I used to wear a flight suit while driving my motorcycle, so somebody made a matching flight suit for Frogger. Here he is in it:
As you can see, Frogger got a lot of wear and tear during his early years. I had to patch him up twice; now he’s in perfect condition. I made a poster featuring Frogger; here’s a photo of it today, 40 years after I made it
While I was in grad school, we grad students were required to attend the weekly colloquia, in which dull professors from distant universities came to bore us with their dull research. The University of Missouri couldn’t attract top-name researchers, so we had to settle for third-string guys. We grad students resented this waste of our time, but it was required, so we showed up and tried to make the best of it.

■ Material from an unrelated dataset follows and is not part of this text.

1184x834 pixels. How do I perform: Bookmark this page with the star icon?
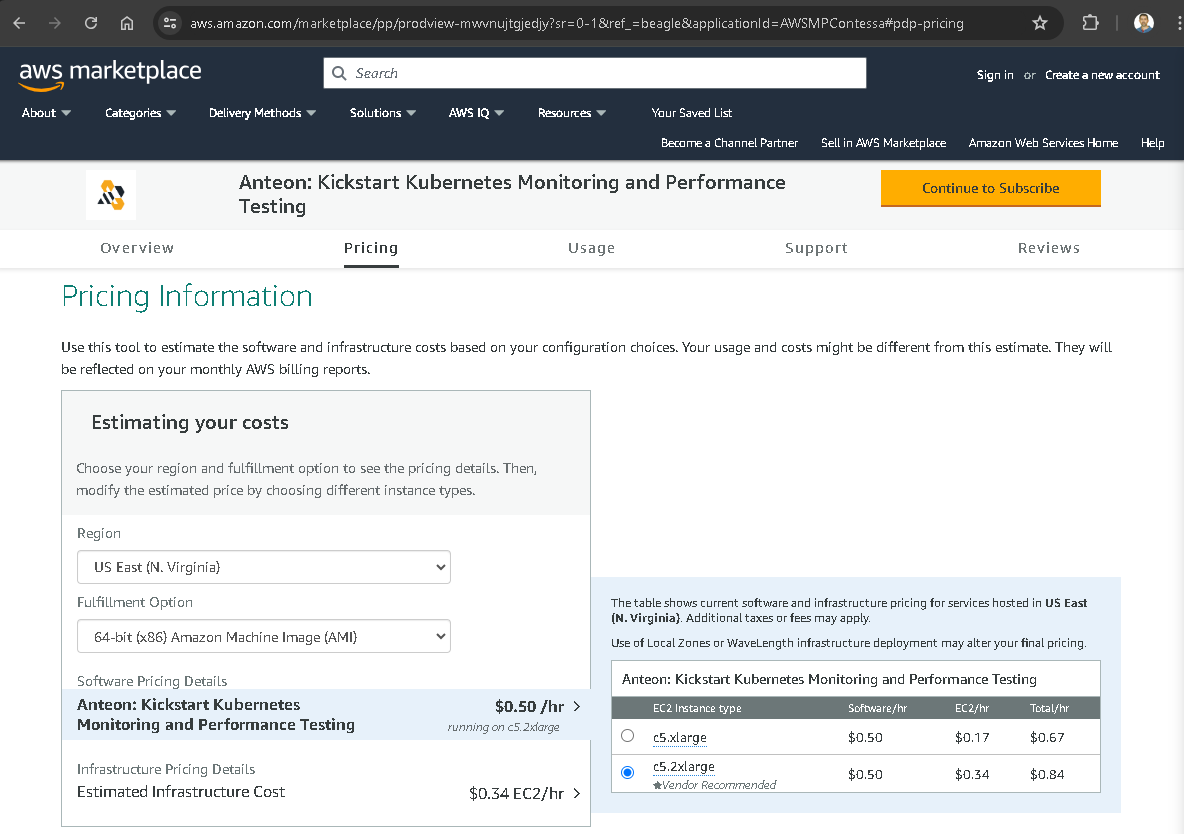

One day, there seemed to be some sort of delay, and the host professor seemed to be stalling things. My suspicions aroused, I saw a photographer at the top of the lecture hall setting up a camera. This struck me as an ideal opportunity for a little mischief, so I perched Frogger on my shoulder facing the camera.
A month or so later, I received an angry call to report to the office of one of the professors. He had a freshly-opened box on his desk, and I could see it was full of the new departmental brochures, used to attract grad students and present the department in its best light. Right there on the back cover of the brochure was this photo, with Frogger taking up as much visual space as our guest lecturer. He slapped the brochure down on the desk and demanded to know what he was going to do with 1,000 freshly printed brochures with this photo on them. It took a herculean effort on my part to suppress a wicked grin. “Gosh, I didn’t realize what was going on then”, I pled. He grumbled and I high-tailed it out of there.
Frogger has been all over the world with me; I’ve taken a few representative photos:
Taking a dive at Half Dome, Yosemite, California
at the controls of an Air Force jet
Just after I took this shot, I was approached by a guard, who told me that it was illegal to take photographs like this and she might have to confiscate my camera. I was genuinely confused and asked what made my photograph illegal. She said it was insulting to the heritage of the Greek people. I didn’t argue, I just asked her if it was OK to take pictures of dogs at the Parthenon. She said it was. “But not frogs?” I asked. “What about cats? Is it legal to take pictures of cats?” Yes, it was, she replied. “But not frogs?” I asked. At this point she said “Don’t take any more pictures like that!” and stomped off.